(Required action): With the line containing "Task: Click the gray" as the start and the line containing "Task: Zoom in with the plus button" as the end, transcribe that span of the entries below exactly, including both.

[Opening Dataset entries section]

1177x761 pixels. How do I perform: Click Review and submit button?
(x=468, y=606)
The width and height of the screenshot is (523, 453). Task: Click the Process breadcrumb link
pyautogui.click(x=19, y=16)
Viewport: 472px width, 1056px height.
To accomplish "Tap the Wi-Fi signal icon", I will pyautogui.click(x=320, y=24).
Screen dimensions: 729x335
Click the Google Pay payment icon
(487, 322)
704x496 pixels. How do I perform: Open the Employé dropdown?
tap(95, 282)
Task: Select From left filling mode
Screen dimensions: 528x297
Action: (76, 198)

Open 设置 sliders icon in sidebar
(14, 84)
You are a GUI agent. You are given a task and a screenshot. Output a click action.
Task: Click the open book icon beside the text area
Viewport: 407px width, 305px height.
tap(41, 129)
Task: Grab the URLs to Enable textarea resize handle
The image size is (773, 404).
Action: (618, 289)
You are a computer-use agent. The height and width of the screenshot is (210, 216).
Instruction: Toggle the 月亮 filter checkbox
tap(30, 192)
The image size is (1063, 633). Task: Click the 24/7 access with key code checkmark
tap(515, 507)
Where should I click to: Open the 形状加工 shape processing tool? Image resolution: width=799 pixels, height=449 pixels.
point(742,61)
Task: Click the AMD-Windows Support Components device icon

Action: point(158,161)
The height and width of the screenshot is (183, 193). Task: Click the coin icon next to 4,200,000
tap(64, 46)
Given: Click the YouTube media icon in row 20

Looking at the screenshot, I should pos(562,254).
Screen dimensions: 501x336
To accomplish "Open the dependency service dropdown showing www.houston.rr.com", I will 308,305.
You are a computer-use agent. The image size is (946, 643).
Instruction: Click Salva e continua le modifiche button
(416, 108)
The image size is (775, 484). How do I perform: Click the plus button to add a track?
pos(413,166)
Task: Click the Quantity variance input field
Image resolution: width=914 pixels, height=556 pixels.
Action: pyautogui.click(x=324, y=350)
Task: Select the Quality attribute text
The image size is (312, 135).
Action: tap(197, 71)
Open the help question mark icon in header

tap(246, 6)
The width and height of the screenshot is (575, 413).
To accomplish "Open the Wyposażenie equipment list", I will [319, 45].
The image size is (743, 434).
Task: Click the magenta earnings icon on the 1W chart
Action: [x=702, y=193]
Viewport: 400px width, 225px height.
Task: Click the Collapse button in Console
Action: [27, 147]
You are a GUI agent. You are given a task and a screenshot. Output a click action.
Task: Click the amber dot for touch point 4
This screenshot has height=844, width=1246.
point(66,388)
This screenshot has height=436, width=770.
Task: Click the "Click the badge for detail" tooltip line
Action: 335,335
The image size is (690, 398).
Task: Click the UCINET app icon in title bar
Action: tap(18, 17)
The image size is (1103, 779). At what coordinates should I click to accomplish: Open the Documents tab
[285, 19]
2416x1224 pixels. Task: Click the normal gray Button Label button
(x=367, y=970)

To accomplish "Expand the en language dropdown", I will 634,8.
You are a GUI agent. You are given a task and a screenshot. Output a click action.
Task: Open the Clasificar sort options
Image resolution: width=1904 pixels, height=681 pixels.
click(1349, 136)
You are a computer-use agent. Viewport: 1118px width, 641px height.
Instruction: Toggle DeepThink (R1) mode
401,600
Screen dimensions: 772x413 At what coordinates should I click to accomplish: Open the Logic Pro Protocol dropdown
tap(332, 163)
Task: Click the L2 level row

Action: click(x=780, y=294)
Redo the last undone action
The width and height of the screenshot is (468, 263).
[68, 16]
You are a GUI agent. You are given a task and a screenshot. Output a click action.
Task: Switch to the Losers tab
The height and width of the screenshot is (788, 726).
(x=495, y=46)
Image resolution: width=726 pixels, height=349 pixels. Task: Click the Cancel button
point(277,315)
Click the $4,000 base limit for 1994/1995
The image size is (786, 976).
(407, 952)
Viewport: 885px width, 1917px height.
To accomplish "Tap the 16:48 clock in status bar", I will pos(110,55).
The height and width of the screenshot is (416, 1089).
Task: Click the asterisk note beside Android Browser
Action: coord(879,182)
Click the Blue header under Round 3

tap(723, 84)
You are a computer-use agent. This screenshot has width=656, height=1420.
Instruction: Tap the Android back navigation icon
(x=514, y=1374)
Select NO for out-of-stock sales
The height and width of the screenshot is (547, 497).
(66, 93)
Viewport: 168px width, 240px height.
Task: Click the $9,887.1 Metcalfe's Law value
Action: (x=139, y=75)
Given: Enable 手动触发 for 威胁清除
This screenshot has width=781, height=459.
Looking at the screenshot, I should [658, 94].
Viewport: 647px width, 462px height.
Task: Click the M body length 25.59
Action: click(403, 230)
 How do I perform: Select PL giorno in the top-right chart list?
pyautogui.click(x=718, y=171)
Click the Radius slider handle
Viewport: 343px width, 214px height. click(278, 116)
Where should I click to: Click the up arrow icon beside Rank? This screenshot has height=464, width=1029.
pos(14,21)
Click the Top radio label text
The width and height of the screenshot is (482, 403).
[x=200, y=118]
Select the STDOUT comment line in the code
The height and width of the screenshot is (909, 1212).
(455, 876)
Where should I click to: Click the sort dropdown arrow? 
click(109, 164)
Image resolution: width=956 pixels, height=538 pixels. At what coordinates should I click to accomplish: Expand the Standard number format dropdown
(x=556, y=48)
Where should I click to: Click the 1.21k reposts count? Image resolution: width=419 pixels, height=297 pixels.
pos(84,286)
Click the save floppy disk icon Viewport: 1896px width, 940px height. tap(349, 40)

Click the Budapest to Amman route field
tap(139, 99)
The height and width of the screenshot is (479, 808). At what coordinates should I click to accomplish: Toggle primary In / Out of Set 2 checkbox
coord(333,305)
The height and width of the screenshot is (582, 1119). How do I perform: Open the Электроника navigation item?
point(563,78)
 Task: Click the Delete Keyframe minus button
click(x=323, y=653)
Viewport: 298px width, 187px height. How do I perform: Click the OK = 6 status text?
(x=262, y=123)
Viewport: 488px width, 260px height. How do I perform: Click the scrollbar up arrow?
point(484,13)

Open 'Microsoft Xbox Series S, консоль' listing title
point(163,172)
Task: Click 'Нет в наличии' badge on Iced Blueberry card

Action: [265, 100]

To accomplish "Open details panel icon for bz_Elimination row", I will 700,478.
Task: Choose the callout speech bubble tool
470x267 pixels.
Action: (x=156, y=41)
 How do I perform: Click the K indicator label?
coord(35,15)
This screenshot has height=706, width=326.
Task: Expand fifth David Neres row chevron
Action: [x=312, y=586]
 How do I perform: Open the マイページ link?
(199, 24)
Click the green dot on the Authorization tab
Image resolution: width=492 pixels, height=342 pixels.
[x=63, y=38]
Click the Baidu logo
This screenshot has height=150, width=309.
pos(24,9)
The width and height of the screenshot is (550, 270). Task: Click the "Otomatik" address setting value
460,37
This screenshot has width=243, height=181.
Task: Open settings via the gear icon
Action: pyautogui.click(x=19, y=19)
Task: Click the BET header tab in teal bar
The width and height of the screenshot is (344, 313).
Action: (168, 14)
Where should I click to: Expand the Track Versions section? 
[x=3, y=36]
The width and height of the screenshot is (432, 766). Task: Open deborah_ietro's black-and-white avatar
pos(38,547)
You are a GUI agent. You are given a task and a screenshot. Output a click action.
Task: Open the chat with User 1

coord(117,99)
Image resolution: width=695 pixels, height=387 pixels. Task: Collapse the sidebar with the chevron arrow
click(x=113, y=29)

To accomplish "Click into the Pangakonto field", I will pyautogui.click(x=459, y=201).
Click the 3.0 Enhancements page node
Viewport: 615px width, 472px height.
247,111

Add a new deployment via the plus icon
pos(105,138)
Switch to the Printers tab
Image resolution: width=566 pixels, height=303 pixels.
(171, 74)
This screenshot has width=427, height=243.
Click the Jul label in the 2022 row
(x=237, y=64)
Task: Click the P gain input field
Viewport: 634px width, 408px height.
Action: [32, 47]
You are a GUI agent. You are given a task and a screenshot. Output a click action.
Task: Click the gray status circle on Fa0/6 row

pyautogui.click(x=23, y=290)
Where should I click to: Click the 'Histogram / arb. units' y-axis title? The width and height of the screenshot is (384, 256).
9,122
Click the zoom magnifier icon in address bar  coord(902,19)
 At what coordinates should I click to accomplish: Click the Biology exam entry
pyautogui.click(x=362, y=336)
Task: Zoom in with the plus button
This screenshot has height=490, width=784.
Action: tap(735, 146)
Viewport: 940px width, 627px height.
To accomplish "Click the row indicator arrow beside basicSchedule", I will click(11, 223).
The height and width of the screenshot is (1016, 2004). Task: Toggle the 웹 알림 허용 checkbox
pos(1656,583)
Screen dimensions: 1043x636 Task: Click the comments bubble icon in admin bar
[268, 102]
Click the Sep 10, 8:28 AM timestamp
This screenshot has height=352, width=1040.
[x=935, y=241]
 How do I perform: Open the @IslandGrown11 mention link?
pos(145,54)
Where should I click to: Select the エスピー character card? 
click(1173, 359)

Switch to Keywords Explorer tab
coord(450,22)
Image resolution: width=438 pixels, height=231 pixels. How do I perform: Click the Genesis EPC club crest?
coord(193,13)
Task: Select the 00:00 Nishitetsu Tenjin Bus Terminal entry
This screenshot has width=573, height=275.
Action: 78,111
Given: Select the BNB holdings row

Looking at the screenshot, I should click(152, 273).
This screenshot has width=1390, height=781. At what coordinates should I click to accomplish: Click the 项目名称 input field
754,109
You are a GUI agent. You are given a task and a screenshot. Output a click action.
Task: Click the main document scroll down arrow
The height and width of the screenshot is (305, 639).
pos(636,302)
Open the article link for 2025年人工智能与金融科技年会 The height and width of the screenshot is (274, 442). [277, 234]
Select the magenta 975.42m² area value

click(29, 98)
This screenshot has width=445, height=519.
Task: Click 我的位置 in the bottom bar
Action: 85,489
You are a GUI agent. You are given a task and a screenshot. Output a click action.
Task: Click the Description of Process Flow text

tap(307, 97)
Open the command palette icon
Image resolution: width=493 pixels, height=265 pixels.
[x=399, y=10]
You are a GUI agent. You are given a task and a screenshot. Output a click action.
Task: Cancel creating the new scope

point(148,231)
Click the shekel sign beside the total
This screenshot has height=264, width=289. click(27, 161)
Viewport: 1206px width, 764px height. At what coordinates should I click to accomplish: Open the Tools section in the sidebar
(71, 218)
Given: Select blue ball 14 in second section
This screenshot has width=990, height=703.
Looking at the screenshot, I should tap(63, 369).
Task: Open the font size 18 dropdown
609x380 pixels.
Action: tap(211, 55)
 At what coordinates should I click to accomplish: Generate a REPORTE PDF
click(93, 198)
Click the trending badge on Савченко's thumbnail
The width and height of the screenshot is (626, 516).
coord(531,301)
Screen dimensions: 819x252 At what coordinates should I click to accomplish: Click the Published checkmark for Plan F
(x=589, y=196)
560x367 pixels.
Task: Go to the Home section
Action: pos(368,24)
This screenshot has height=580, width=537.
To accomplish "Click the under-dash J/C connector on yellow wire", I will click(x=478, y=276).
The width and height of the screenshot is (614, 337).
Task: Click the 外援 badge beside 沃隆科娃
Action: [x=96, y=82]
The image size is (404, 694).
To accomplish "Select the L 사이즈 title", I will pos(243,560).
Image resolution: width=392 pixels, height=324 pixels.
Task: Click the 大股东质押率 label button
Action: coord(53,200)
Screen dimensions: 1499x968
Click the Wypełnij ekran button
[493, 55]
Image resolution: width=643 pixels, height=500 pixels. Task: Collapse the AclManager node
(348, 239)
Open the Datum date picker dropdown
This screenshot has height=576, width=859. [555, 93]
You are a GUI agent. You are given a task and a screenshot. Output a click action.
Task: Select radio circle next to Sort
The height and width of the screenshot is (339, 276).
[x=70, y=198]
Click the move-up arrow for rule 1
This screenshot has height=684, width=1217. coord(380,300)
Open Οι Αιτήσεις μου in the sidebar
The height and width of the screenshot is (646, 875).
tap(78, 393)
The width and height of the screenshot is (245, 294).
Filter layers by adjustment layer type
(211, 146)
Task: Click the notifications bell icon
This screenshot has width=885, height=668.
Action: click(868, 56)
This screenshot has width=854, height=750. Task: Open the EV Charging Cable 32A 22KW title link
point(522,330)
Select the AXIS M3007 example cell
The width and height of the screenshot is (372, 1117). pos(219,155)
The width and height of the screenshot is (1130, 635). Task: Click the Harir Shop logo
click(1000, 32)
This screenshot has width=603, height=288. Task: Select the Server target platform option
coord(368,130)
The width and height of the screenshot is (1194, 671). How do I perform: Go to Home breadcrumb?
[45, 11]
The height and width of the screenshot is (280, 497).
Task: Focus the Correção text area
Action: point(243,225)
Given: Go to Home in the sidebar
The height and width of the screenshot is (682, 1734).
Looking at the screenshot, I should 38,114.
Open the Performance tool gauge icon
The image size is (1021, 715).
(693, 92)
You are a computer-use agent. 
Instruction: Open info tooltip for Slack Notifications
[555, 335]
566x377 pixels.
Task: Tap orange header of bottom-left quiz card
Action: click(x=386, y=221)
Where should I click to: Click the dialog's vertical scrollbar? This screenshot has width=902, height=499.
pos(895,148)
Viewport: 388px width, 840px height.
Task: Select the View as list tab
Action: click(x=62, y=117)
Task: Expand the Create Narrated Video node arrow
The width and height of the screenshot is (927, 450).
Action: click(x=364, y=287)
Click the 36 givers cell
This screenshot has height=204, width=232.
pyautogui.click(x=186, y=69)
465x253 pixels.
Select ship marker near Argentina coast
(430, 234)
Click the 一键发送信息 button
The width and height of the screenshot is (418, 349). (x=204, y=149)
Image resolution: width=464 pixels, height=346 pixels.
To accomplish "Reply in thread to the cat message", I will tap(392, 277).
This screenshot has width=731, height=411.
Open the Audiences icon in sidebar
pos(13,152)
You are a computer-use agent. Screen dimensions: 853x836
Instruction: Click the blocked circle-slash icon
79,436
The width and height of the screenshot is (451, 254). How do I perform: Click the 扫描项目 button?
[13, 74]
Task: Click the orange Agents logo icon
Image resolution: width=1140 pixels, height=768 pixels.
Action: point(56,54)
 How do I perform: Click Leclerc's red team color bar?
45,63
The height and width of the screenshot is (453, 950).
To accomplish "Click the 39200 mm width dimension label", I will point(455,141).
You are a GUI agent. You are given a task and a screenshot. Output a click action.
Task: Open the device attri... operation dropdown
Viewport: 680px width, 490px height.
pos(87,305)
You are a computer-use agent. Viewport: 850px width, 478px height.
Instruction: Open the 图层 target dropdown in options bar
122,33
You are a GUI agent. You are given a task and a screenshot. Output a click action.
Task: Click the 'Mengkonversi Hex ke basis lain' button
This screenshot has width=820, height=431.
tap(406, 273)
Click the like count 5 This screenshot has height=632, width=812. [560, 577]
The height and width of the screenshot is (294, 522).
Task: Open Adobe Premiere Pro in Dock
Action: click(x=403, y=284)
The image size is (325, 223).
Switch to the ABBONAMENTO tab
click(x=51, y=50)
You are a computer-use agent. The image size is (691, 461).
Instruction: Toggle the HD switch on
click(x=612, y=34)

[Closing Dataset entries section]

(Answer to this task):
Task: Click the gray status circle on Fa0/6 row

pyautogui.click(x=23, y=290)
Where should I click to: Click the 'Histogram / arb. units' y-axis title? The width and height of the screenshot is (384, 256).
9,122
Click the zoom magnifier icon in address bar  coord(902,19)
 At what coordinates should I click to accomplish: Click the Biology exam entry
pyautogui.click(x=362, y=336)
Task: Zoom in with the plus button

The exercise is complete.